Ramenés dans le jardin où était l'empereur, nous y trouvâmes beaucoup de personnes, mais toutes appartenant au palais. Les rangs étaient
confondus, mandarins, coulis, esclaves, tous se poussaient à l'envi pour nous considérer : nous vîmes, pour la première fois, des Chinois patiner ; ils s'en acquittent fort bien ; nos mandarins
sachant que les Hollandais savaient patiner, invitèrent l'ambassadeur à le faire ; il s'en excusa, et MM. Vanbraam le jeune et Dozy, seulement, coururent pendant quelque temps sur la glace. Cet
exercice ayant réveillé l'attention des Chinois, ils se portèrent en foule pour regarder ; mais les plus curieux reçurent des coups de fouet.
Sa majesté étant entrée dans un palanquin de couleur jaune supporté par deux grands dragons dorés, on la fit avancer sur la glace.
Plusieurs mandarins ayant le bouton rouge et la plume de paon, entouraient sa chaise, et beaucoup d'autres se tenaient un peu en arrière sur les côtés. Ils avaient tous des habits de pelleteries,
le poil tourné en dehors. Nous étions debout comme tout le monde, ayant le chapeau sur la tête. On commença par jeter une grosse boule blanche garnie d'une poignée en bois, que des Chinois,
habillés de jaune, reçurent, pour se la jeter entre eux : les patineurs s'avancèrent ensuite ; l'un d'eux, qui venait rapidement, ayant été retenu par un des assistants, ils tombèrent tous les
deux ainsi que tous ceux qui les suivaient.
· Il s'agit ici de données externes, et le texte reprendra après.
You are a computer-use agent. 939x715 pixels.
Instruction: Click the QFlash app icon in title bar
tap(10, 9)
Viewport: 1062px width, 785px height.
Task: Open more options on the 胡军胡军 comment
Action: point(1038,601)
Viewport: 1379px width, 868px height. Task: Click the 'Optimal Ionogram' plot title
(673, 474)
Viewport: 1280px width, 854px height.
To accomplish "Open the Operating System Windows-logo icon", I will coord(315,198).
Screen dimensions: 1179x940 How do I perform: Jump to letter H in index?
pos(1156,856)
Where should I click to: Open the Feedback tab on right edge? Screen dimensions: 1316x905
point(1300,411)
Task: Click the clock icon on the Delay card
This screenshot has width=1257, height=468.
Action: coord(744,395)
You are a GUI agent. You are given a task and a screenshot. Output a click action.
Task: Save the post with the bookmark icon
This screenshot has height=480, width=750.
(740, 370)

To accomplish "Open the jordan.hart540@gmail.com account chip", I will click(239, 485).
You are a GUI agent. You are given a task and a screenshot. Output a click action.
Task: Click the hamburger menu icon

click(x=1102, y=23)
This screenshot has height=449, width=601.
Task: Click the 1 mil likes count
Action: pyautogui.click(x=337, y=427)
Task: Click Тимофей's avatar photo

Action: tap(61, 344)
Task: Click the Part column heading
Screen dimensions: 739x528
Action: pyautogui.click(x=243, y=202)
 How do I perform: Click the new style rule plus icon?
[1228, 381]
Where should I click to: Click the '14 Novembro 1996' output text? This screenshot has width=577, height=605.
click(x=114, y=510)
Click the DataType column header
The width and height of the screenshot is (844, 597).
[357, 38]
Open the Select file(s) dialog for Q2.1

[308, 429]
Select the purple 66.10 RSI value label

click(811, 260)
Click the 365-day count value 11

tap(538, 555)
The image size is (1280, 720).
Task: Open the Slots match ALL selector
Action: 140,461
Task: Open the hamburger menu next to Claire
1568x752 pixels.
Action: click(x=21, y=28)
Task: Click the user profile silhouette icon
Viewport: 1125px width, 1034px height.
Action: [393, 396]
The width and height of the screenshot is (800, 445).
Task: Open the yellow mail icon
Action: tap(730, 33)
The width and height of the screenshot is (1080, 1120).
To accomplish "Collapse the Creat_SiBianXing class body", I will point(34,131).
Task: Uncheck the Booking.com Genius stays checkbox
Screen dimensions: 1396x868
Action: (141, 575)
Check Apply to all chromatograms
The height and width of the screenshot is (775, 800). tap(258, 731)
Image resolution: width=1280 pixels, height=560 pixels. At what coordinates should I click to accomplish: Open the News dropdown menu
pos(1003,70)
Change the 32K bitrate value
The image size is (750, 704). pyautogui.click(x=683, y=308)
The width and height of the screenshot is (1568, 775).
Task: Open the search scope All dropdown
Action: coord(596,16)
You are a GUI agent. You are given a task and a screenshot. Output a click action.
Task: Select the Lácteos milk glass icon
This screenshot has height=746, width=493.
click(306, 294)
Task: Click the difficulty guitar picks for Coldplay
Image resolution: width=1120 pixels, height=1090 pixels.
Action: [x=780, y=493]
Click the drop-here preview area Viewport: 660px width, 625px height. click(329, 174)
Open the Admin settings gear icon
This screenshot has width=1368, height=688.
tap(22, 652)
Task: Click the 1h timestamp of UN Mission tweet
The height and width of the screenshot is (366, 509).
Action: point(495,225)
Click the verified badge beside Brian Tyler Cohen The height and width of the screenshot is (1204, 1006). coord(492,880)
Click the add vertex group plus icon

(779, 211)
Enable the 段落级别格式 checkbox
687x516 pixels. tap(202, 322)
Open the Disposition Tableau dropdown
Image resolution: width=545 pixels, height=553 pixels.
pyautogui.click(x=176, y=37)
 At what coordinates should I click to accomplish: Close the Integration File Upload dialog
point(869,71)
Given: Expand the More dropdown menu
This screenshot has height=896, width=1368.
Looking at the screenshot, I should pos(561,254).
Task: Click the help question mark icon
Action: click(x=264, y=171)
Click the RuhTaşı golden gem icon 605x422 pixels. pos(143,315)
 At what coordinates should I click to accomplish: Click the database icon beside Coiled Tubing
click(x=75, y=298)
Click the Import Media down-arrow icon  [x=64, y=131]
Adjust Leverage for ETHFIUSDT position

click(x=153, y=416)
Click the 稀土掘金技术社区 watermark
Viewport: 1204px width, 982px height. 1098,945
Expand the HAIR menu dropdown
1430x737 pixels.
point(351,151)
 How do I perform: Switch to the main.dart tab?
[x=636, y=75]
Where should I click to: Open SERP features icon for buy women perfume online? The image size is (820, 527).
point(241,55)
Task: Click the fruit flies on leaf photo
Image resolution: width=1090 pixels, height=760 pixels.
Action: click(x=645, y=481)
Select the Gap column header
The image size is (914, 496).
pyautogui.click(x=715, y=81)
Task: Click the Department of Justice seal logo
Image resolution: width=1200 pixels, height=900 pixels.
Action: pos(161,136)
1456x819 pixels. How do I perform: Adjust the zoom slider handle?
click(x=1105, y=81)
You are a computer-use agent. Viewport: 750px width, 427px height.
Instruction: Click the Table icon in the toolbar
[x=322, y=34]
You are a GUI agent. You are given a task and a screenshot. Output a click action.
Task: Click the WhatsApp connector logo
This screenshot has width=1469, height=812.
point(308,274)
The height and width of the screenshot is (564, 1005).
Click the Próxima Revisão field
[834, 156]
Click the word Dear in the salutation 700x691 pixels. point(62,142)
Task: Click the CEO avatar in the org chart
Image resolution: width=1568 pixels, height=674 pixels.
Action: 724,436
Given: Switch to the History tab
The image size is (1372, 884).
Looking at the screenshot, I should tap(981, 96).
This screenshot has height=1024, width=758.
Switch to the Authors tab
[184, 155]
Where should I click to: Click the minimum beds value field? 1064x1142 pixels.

L'empereur s'étant approché de notre côté, nous eûmes le temps de le considérer : il a bonne mine, peu de barbe et se tient bien droit malgré son âge.
Son habit était de peau ; il n'avait aucune distinction particulière sur lui ni sur son bonnet.
L'empereur s'arrêta assez près d'une espèce de porte en bois ornée de dragons, à laquelle était suspendue une grosse boule en cuir, qui servit de but à des soldats qui passèrent sous cette porte
en patinant et en tirant leurs flèches : les premiers qui commencèrent à tirer de l'arc, étaient grands, et les derniers qui terminèrent ce jeu étaient des enfants. L'empereur traversa ensuite la
rivière, et se remit en palanquin pour retourner au palais.
... Les mandarins furent très affectueux envers nous, et nous n'eûmes qu'à nous en louer ; mais, pour la réception de l'ambassade, elle fut
plaisante et même inconcevable. L'empereur reçut l'ambassadeur dans une cour en dehors du palais : excepté deux ou trois mots qu'il lui dit, et quelques bagatelles qu'il lui envoya pour déjeuner,
il ne fit plus attention à lui, quoiqu'il fût à deux pas, et à portée d'être vu.
Je ne suis pas étonné que les Chinois, qui se croient en tout supérieurs aux autres hommes, traitent de cette manière des Européens ; mais je conçois difficilement que ceux-ci s'exposent
volontairement et sans motifs à éprouver un pareil traitement. Je doute que désormais une nation d'Europe soit tentée d'envoyer des ambassadeurs à Peking ; car il faut de grands intérêts pour
consentir à ce que j'ai vu faire ; et vouloir s'y refuser, c'est avoir inutilement entrepris le voyage.